• [TO-DO LIST]
1/ Reproduce the entire article about the Jacobson brothers, word for word.
2/ Find each line of the records that contains the word "Switch" and copy those lines out.

• [PAGE EXTRACT]
►

Training with stepfather Ruslan Fedotenko over the summer, Derek and Larkin Jacobson came into the season in the best shape of their lives.

Don’t worry, Janesville Jets opponents, you’re not seeing double.

It only seems that way when head coach Dane Litke sends his line of Derek Jacobson, Larkin Jacobson and Pat Dalbec over the boards.

“It’s funny, they both started slowly, but both just figured out that working harder and being consistent pays off at this level,” said Litke.

The jump in play from Midget AAA hockey to Junior A has been noticeable to the brothers.

“The NAHL is a good league,” said Derek (a ’90 birth year). “It’s bigger, stronger and faster than what we were used to. It took us a bit to get used to it. Now things are starting to click for us; we’re coming together as a team.”

Derek is the line’s center, standing 5-foot-11 and weighing 185 pounds. He has 21 points (seven goals, 14 assists) in 36 games. Larkin (a ’91) plays left wing and goes 6-2 and 205. He also has 21 points (8-13) in 37 games. Dalbec has 17 points after 29 games.

“On paper, Larkin looks bigger, but Derek’s a pretty big kid, too. They’re both pretty muscular,” Litke said. “They work very well together. Not only are they on the same line, they play on the same power-play unit.

“Derek’s a better skater, and Larkin really uses his size to his advantage. Both work hard and play important minutes for us. And neither are fun to play against.”

The brothers came to Janesville from the Pittsburgh Hornets program, where they had played together for the past three seasons.

Derek was on Litke’s radar after a colleague recommended him for the expansion Jets, who subsequently drafted him. Larkin, however, made the Jets by going through a tryout.

“I figured I might as well give it a try,” Larkin said. “I did what I could at tryouts.

“It’s really nice to be able to stay together at the same place for another season.”

Added Derek: “We liked to stay together if possible. It was a new team, and Larkin thought he had a chance to make a statement. We’re excited that we’re not only on the same team, but the same line.”

◄

• [LISTING]
►

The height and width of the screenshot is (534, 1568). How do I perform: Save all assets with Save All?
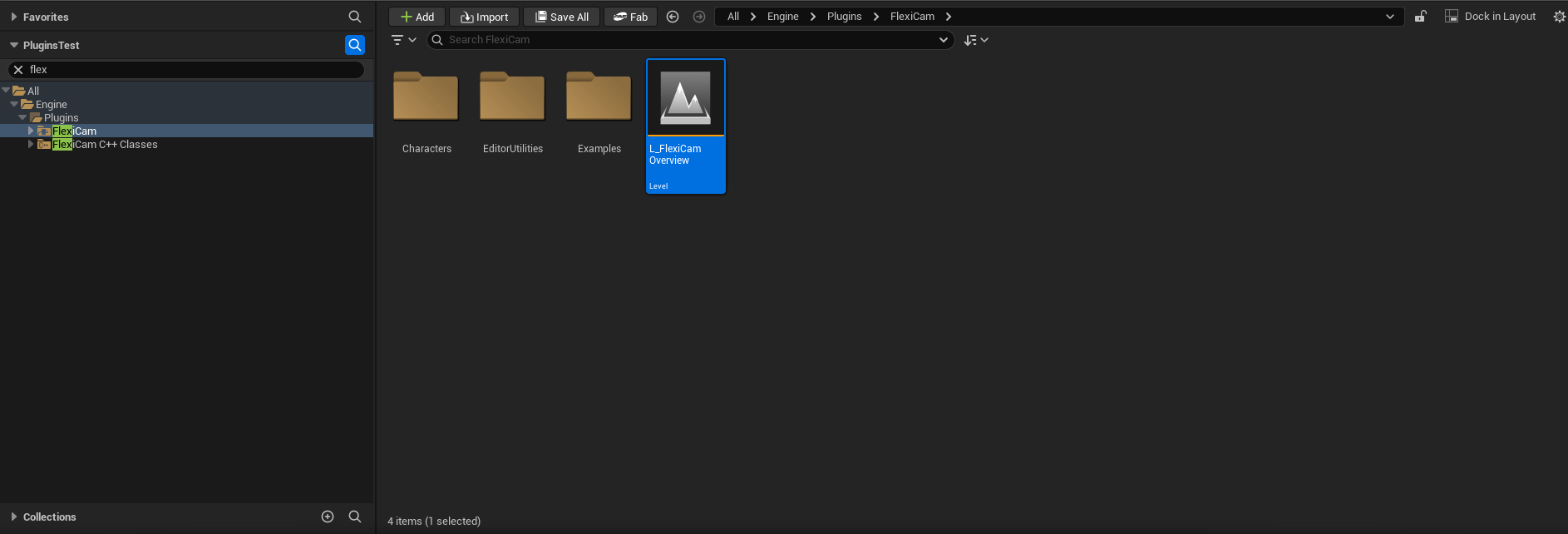(x=561, y=17)
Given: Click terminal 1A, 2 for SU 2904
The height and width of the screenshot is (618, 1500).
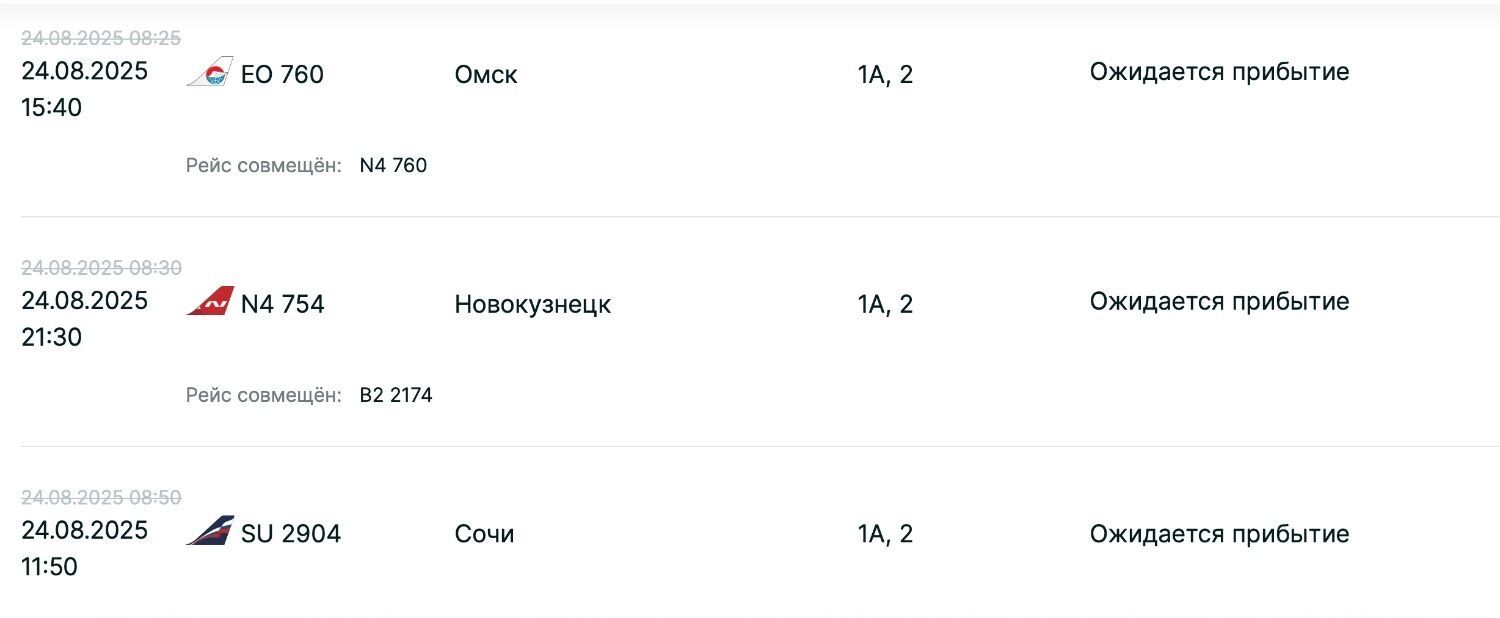Looking at the screenshot, I should click(x=885, y=534).
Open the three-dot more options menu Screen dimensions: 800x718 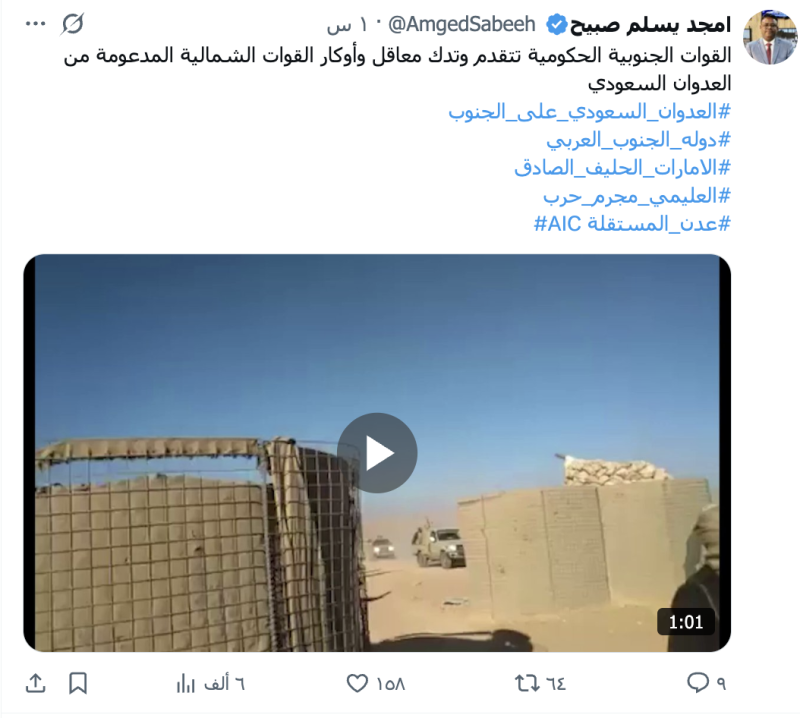point(35,23)
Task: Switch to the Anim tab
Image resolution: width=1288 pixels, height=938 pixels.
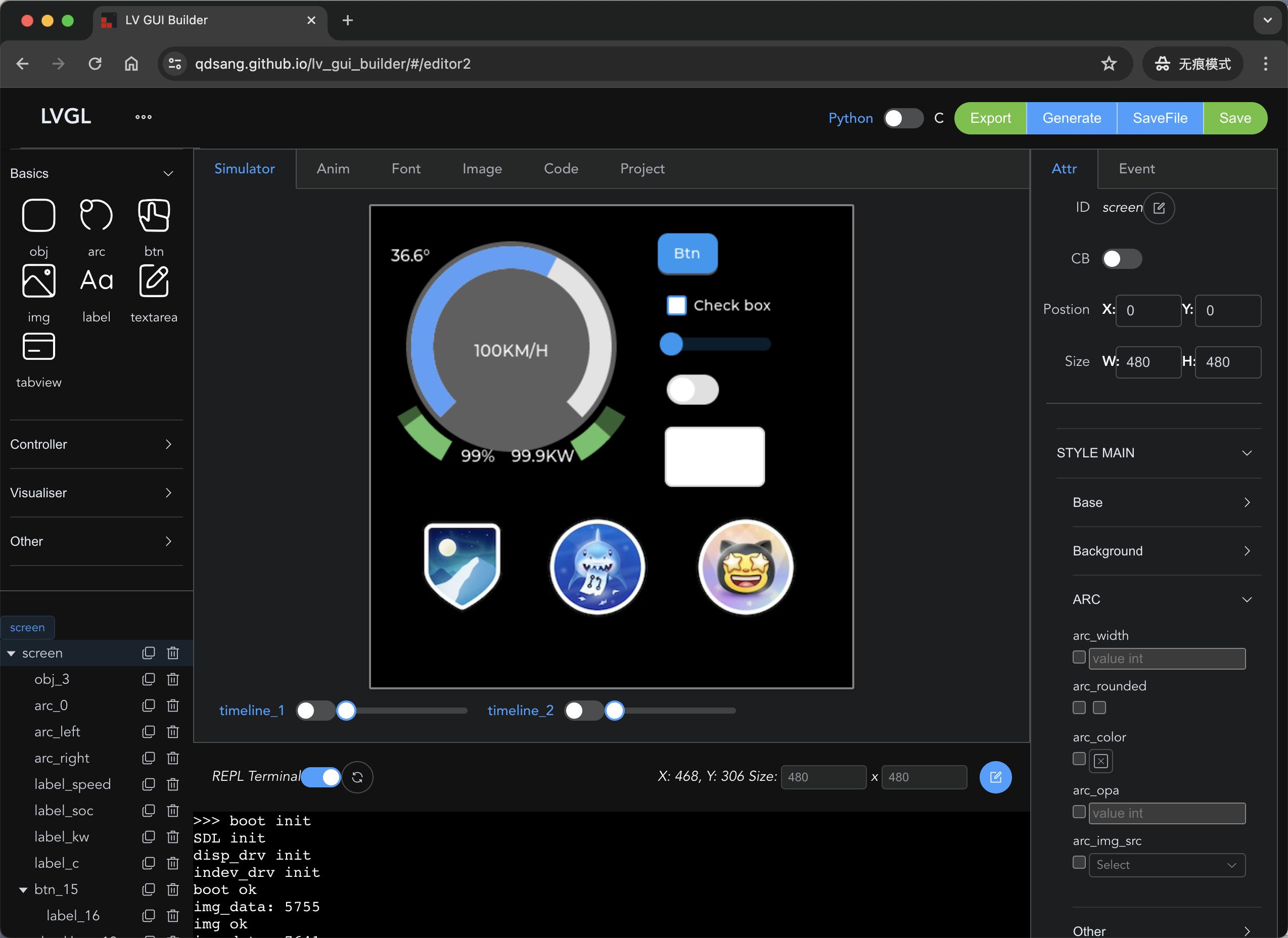Action: coord(333,169)
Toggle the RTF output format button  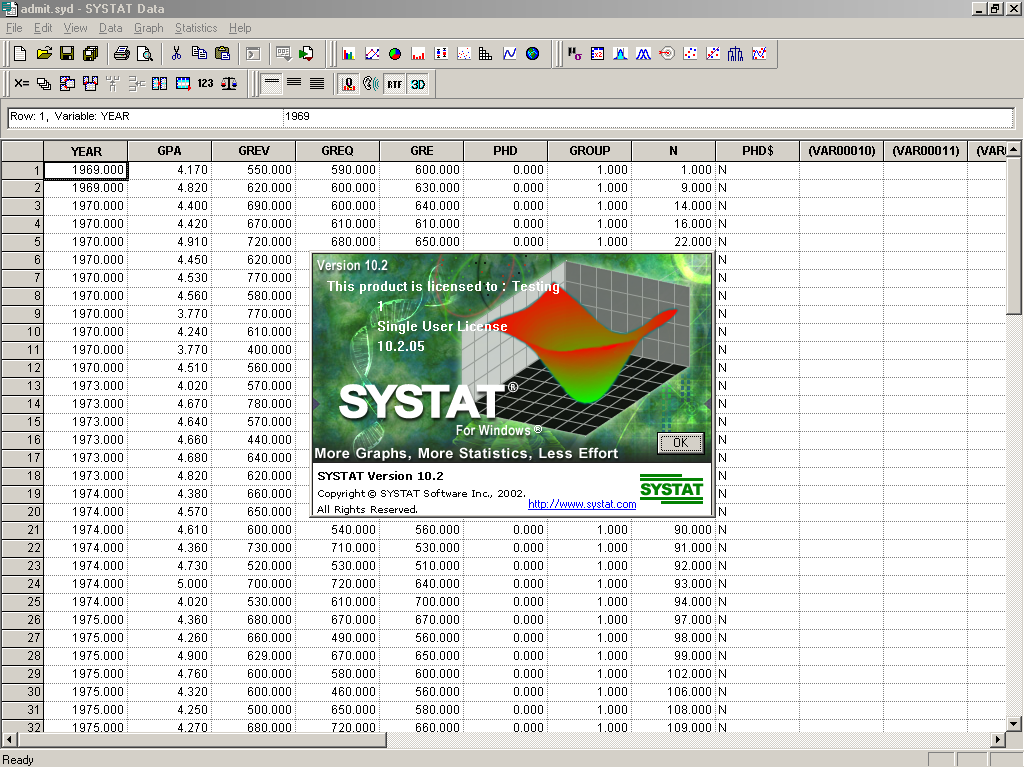tap(394, 84)
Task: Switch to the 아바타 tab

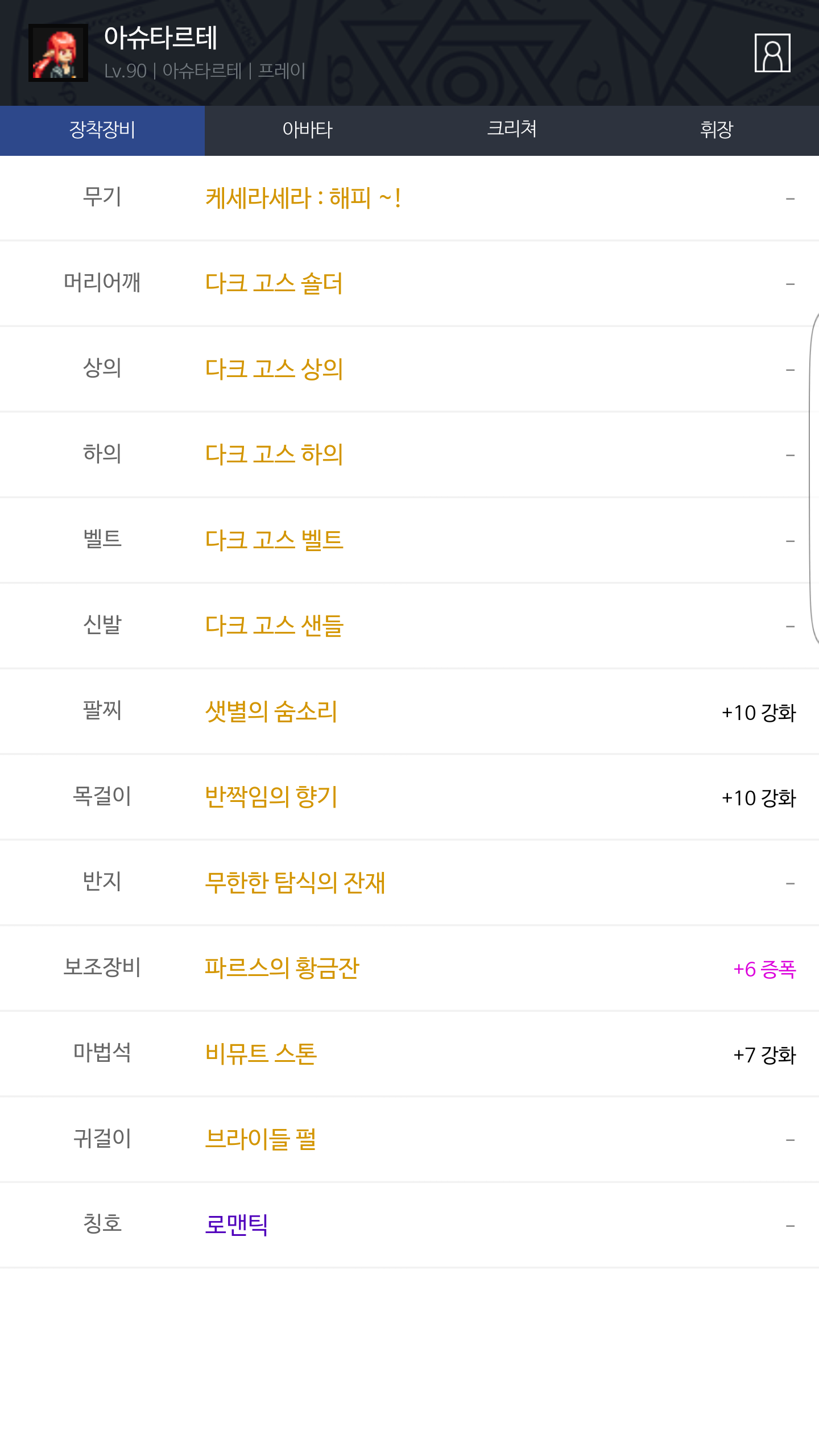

◄

• [RESULTS FOR EACH TASK]
1/
Training with stepfather Ruslan Fedotenko over the summer, Derek and Larkin Jacobson came into the season in the best shape of their lives.

Don’t worry, Janesville Jets opponents, you’re not seeing double.

It only seems that way when head coach Dane Litke sends his line of Derek Jacobson, Larkin Jacobson and Pat Dalbec over the boards.

“It’s funny, they both started slowly, but both just figured out that working harder and being consistent pays off at this level,” said Litke.

The jump in play from Midget AAA hockey to Junior A has been noticeable to the brothers.

“The NAHL is a good league,” said Derek (a ’90 birth year). “It’s bigger, stronger and faster than what we were used to. It took us a bit to get used to it. Now things are starting to click for us; we’re coming together as a team.”

Derek is the line’s center, standing 5-foot-11 and weighing 185 pounds. He has 21 points (seven goals, 14 assists) in 36 games. Larkin (a ’91) plays left wing and goes 6-2 and 205. He also has 21 points (8-13) in 37 games. Dalbec has 17 points after 29 games.

“On paper, Larkin looks bigger, but Derek’s a pretty big kid, too. They’re both pretty muscular,” Litke said. “They work very well together. Not only are they on the same line, they play on the same power-play unit.

“Derek’s a better skater, and Larkin really uses his size to his advantage. Both work hard and play important minutes for us. And neither are fun to play against.”

The brothers came to Janesville from the Pittsburgh Hornets program, where they had played together for the past three seasons.

Derek was on Litke’s radar after a colleague recommended him for the expansion Jets, who subsequently drafted him. Larkin, however, made the Jets by going through a tryout.

“I figured I might as well give it a try,” Larkin said. “I did what I could at tryouts.

“It’s really nice to be able to stay together at the same place for another season.”

Added Derek: “We liked to stay together if possible. It was a new team, and Larkin thought he had a chance to make a statement. We’re excited that we’re not only on the same team, but the same line.”

2/
Task: Switch to the Anim tab
Task: Switch to the 아바타 tab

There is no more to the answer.